> Required action
Every line in the data below from the one containing "The image size is (1068, 721)." down to the one containing "Task: Select the Wide width radio button", both included, must be retyped exactly; no other line is to appear.
Data to use Block Start
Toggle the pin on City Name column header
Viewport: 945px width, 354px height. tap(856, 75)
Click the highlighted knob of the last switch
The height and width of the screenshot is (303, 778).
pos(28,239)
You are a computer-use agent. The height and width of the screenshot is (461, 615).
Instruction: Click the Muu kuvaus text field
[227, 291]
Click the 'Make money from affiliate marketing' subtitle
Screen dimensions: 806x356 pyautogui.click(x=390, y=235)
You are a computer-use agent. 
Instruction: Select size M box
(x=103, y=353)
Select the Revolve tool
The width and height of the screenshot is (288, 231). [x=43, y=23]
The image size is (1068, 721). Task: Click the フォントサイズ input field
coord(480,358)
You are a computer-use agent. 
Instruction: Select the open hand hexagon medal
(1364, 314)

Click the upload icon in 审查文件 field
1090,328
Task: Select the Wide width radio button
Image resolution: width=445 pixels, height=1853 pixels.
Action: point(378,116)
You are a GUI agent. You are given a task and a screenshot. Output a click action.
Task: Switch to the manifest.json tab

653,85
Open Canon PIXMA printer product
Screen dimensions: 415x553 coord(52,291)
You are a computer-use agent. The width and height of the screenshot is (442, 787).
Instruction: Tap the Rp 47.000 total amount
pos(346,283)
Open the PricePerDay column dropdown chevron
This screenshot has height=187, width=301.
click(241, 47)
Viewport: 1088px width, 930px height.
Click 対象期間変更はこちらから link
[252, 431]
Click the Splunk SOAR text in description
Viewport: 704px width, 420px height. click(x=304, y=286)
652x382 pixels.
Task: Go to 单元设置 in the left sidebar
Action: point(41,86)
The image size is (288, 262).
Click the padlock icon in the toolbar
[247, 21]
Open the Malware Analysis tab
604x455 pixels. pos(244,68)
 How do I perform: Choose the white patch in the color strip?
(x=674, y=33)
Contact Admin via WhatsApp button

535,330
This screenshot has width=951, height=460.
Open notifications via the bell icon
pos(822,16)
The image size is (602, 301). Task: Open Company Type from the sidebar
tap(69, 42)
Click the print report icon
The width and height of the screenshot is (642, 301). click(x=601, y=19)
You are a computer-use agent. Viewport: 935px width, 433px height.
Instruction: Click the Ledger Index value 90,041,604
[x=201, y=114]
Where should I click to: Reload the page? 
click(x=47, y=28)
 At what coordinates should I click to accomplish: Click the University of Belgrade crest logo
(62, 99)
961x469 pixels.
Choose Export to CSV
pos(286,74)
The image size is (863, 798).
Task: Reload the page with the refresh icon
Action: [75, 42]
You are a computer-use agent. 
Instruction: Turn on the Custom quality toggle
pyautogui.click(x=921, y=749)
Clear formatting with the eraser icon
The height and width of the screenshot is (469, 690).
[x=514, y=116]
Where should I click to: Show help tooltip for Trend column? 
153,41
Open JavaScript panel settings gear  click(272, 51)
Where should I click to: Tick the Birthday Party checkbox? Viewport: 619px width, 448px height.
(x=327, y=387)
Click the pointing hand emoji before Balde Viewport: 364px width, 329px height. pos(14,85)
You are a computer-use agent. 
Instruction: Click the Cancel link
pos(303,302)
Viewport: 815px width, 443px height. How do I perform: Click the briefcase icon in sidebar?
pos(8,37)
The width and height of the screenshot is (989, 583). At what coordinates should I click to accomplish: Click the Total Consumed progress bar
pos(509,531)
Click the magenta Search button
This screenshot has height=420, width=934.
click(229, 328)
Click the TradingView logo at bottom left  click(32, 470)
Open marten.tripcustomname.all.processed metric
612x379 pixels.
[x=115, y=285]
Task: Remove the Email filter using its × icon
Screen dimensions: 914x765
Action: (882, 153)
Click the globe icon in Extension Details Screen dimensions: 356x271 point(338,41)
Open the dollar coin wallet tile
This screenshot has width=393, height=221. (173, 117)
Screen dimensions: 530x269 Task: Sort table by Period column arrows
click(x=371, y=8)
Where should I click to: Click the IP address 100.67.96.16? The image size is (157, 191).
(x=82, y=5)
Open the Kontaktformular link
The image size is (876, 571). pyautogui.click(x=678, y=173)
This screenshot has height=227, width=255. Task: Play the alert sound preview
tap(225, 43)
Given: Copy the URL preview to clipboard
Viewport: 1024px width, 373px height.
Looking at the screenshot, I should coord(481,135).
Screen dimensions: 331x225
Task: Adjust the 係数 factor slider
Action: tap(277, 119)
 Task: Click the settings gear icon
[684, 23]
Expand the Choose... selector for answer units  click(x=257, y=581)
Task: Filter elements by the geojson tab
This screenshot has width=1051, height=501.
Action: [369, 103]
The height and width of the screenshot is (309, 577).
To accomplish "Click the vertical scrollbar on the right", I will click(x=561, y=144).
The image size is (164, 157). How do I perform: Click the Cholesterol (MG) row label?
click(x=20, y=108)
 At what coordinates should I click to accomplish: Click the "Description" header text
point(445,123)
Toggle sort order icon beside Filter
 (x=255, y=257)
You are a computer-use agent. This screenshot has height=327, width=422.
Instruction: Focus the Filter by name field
Data to use Block End
> Response box
The image size is (1068, 721). Task: Click the フォントサイズ input field
coord(480,358)
You are a computer-use agent. 
Instruction: Select the open hand hexagon medal
(1364, 314)

Click the upload icon in 审查文件 field
1090,328
Task: Select the Wide width radio button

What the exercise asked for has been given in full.